The following are the things that you can do to correctly train your dog so that he will not be scared in your yard:

  • During the first 6 weeks, never walk your dog outside the yard. If it is necessary, put him in a car and DRIVE his way out but make sure you already removed his containment collar.

Check the reviews about the company online and obtain authentic references.

  • Act as the good guy to your dog. Let the trainer solely be the person who works with the beeps, shocks, and flags. Be the “good guy” by walking your dog in the safe area of your yard and away from the boundary most especially during the first few days of the containment training.

Put in mind that time and consistency are two vital factors for containment success.

  • Never do it yourself. Avail of the services of a behavioral trainer who will definitely manage your dog. The trainer should have ample skills to do this.

#3 What to Ask Before You Install Underground Dog Fences

Have you heard about an underground dog fence, but were never quite sure how they worked? This was how I felt until a close friend of mine installed an electric fence when she got a new puppy. I watched her train the puppy by marking the fence boundary with little flags so the puppy could visually see where the boundary was. When the puppy reached the marked boundary, a shock would be administered through a collar to let the puppy know it had gone too far. After weeks of training, the puppy went through the boundary, despite all of the training. After some exploration they realized the puppy was going through the boundary to get to my friend’s parents home, who lived just behind them. The company who made the invisible fence let my friend know that after 15 feet through the boundary, the shocks would stop.

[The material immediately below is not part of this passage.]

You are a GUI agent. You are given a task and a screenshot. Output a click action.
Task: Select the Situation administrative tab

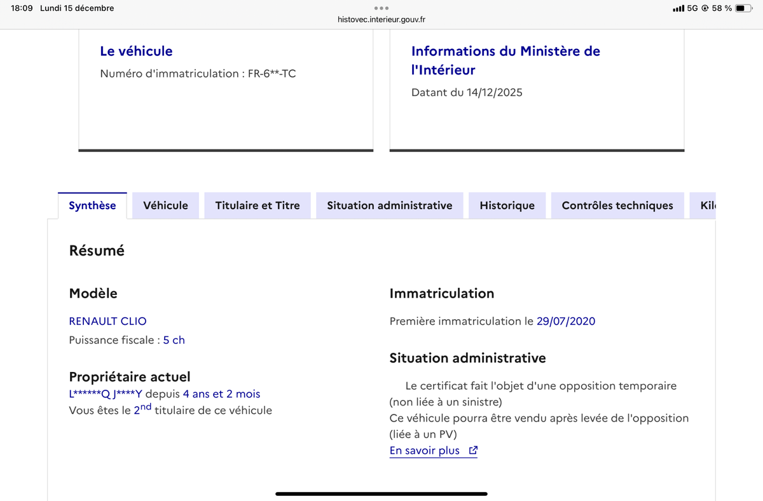[389, 205]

#1 Before You Install An Invisible Dog Fence

There are several options to choose from when seeking out ways to successfully confine your dog safely inside of your yard. It is advised to research all of the options to see which one may work best for you. The following are some of the more popular options:

  • A chain-link fence, although not all neighborhoods or communities allow them
  • Wooden privacy fence, however, this can restrict the view from the yard and also decrease the visual size of the yard
  • A hidden, invisible dog fence

If you live in a place where there is no option to erect an actual fence, an underground fence may be the best and only option for you. However, remember that although the invisible fence keeps the dog in the yard, it will not keep out other dogs or animals. Also, if another animal runs into the yards and then runs out, this makes it more likely that your dog may run straight through the barrier, shocks and all, to catch the other animal.